DIRECTIONS: Reproduce the following lines word for word, from the first to the last.

WORKING DATA:
___

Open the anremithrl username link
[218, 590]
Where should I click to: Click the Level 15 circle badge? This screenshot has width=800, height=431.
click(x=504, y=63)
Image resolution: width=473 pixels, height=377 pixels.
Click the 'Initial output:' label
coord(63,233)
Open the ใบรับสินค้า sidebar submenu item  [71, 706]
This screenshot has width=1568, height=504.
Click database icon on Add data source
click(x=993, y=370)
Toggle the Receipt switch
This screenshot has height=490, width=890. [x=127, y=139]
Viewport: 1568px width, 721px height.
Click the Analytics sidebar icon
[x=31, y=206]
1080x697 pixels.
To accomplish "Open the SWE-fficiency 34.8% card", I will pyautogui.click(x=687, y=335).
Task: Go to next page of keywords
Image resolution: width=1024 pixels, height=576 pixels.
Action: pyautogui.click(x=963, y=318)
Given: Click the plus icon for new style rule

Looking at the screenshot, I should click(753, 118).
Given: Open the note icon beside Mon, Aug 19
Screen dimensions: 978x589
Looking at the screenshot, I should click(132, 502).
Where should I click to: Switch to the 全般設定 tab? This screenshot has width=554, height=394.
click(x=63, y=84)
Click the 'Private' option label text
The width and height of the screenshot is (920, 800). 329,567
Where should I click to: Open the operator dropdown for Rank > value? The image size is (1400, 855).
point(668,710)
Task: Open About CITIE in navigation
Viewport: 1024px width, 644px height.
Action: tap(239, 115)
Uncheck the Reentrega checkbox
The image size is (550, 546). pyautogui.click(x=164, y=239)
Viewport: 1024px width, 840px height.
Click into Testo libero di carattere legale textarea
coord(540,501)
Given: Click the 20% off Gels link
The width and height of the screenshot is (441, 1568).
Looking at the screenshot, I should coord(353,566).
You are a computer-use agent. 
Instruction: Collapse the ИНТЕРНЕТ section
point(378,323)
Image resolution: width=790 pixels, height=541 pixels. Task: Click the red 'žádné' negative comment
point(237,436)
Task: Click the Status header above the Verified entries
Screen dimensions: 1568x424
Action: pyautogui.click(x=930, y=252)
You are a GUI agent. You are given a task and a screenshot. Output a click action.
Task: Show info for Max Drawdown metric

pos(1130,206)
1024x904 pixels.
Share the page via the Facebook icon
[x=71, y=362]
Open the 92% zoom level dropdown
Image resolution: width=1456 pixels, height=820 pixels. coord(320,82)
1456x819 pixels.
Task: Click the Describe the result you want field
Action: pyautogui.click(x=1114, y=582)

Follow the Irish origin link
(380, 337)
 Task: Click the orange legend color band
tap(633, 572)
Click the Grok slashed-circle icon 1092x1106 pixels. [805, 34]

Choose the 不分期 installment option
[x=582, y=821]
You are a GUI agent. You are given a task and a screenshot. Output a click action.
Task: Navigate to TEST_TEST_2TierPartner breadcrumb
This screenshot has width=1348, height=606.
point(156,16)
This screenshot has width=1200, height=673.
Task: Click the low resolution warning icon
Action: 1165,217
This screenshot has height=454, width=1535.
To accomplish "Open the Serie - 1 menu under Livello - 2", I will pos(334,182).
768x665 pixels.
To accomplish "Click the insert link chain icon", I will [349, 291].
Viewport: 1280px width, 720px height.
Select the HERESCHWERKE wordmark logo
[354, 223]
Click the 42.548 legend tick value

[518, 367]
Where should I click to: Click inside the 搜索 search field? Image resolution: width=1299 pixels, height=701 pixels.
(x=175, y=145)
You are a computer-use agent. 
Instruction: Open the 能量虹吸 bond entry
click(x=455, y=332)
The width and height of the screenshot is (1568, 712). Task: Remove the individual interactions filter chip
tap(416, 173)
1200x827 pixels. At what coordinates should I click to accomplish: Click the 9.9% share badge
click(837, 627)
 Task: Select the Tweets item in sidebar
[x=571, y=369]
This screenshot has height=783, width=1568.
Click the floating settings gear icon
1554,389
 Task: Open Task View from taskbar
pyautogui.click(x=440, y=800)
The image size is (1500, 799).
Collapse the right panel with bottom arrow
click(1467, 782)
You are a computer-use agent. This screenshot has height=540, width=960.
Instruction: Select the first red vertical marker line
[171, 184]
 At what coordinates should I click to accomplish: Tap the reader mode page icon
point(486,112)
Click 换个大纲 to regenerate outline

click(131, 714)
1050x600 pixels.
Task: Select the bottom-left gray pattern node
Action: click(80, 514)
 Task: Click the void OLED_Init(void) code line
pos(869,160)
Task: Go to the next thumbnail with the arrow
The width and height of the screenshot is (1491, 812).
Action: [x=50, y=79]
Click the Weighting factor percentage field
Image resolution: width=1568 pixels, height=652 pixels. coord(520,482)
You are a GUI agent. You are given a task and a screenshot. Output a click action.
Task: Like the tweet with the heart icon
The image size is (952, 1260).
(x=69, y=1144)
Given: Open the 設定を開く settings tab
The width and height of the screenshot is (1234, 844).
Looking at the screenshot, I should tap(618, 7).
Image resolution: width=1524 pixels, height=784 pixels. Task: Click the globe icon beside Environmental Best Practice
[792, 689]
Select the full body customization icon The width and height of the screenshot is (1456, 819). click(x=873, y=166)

___

COMPLETE RESPONSE:
Open the anremithrl username link
[218, 590]
Where should I click to: Click the Level 15 circle badge? This screenshot has width=800, height=431.
click(x=504, y=63)
Image resolution: width=473 pixels, height=377 pixels.
Click the 'Initial output:' label
coord(63,233)
Open the ใบรับสินค้า sidebar submenu item  [71, 706]
This screenshot has width=1568, height=504.
Click database icon on Add data source
click(x=993, y=370)
Toggle the Receipt switch
This screenshot has height=490, width=890. [x=127, y=139]
Viewport: 1568px width, 721px height.
Click the Analytics sidebar icon
[x=31, y=206]
1080x697 pixels.
To accomplish "Open the SWE-fficiency 34.8% card", I will pyautogui.click(x=687, y=335).
Task: Go to next page of keywords
Image resolution: width=1024 pixels, height=576 pixels.
Action: pyautogui.click(x=963, y=318)
Given: Click the plus icon for new style rule

Looking at the screenshot, I should click(753, 118).
Given: Open the note icon beside Mon, Aug 19
Screen dimensions: 978x589
Looking at the screenshot, I should click(132, 502).
Where should I click to: Switch to the 全般設定 tab? This screenshot has width=554, height=394.
click(x=63, y=84)
Click the 'Private' option label text
The width and height of the screenshot is (920, 800). 329,567
Where should I click to: Open the operator dropdown for Rank > value? The image size is (1400, 855).
point(668,710)
Task: Open About CITIE in navigation
Viewport: 1024px width, 644px height.
Action: tap(239, 115)
Uncheck the Reentrega checkbox
The image size is (550, 546). pyautogui.click(x=164, y=239)
Viewport: 1024px width, 840px height.
Click into Testo libero di carattere legale textarea
coord(540,501)
Given: Click the 20% off Gels link
The width and height of the screenshot is (441, 1568).
Looking at the screenshot, I should coord(353,566).
You are a computer-use agent. 
Instruction: Collapse the ИНТЕРНЕТ section
point(378,323)
Image resolution: width=790 pixels, height=541 pixels. Task: Click the red 'žádné' negative comment
point(237,436)
Task: Click the Status header above the Verified entries
Screen dimensions: 1568x424
Action: pyautogui.click(x=930, y=252)
You are a GUI agent. You are given a task and a screenshot. Output a click action.
Task: Show info for Max Drawdown metric

pos(1130,206)
1024x904 pixels.
Share the page via the Facebook icon
[x=71, y=362]
Open the 92% zoom level dropdown
Image resolution: width=1456 pixels, height=820 pixels. coord(320,82)
1456x819 pixels.
Task: Click the Describe the result you want field
Action: pyautogui.click(x=1114, y=582)

Follow the Irish origin link
(380, 337)
 Task: Click the orange legend color band
tap(633, 572)
Click the Grok slashed-circle icon 1092x1106 pixels. [805, 34]

Choose the 不分期 installment option
[x=582, y=821]
You are a GUI agent. You are given a task and a screenshot. Output a click action.
Task: Navigate to TEST_TEST_2TierPartner breadcrumb
This screenshot has width=1348, height=606.
point(156,16)
This screenshot has width=1200, height=673.
Task: Click the low resolution warning icon
Action: 1165,217
This screenshot has height=454, width=1535.
To accomplish "Open the Serie - 1 menu under Livello - 2", I will pos(334,182).
768x665 pixels.
To accomplish "Click the insert link chain icon", I will [349, 291].
Viewport: 1280px width, 720px height.
Select the HERESCHWERKE wordmark logo
[354, 223]
Click the 42.548 legend tick value

[518, 367]
Where should I click to: Click inside the 搜索 search field? Image resolution: width=1299 pixels, height=701 pixels.
(x=175, y=145)
You are a computer-use agent. 
Instruction: Open the 能量虹吸 bond entry
click(x=455, y=332)
The width and height of the screenshot is (1568, 712). Task: Remove the individual interactions filter chip
tap(416, 173)
1200x827 pixels. At what coordinates should I click to accomplish: Click the 9.9% share badge
click(837, 627)
 Task: Select the Tweets item in sidebar
[x=571, y=369]
This screenshot has height=783, width=1568.
Click the floating settings gear icon
1554,389
 Task: Open Task View from taskbar
pyautogui.click(x=440, y=800)
The image size is (1500, 799).
Collapse the right panel with bottom arrow
click(1467, 782)
You are a computer-use agent. This screenshot has height=540, width=960.
Instruction: Select the first red vertical marker line
[171, 184]
 At what coordinates should I click to accomplish: Tap the reader mode page icon
point(486,112)
Click 换个大纲 to regenerate outline

click(131, 714)
1050x600 pixels.
Task: Select the bottom-left gray pattern node
Action: click(80, 514)
 Task: Click the void OLED_Init(void) code line
pos(869,160)
Task: Go to the next thumbnail with the arrow
The width and height of the screenshot is (1491, 812).
Action: [x=50, y=79]
Click the Weighting factor percentage field
Image resolution: width=1568 pixels, height=652 pixels. coord(520,482)
You are a GUI agent. You are given a task and a screenshot. Output a click action.
Task: Like the tweet with the heart icon
The image size is (952, 1260).
(x=69, y=1144)
Given: Open the 設定を開く settings tab
The width and height of the screenshot is (1234, 844).
Looking at the screenshot, I should tap(618, 7).
Image resolution: width=1524 pixels, height=784 pixels. Task: Click the globe icon beside Environmental Best Practice
[792, 689]
Select the full body customization icon The width and height of the screenshot is (1456, 819). click(x=873, y=166)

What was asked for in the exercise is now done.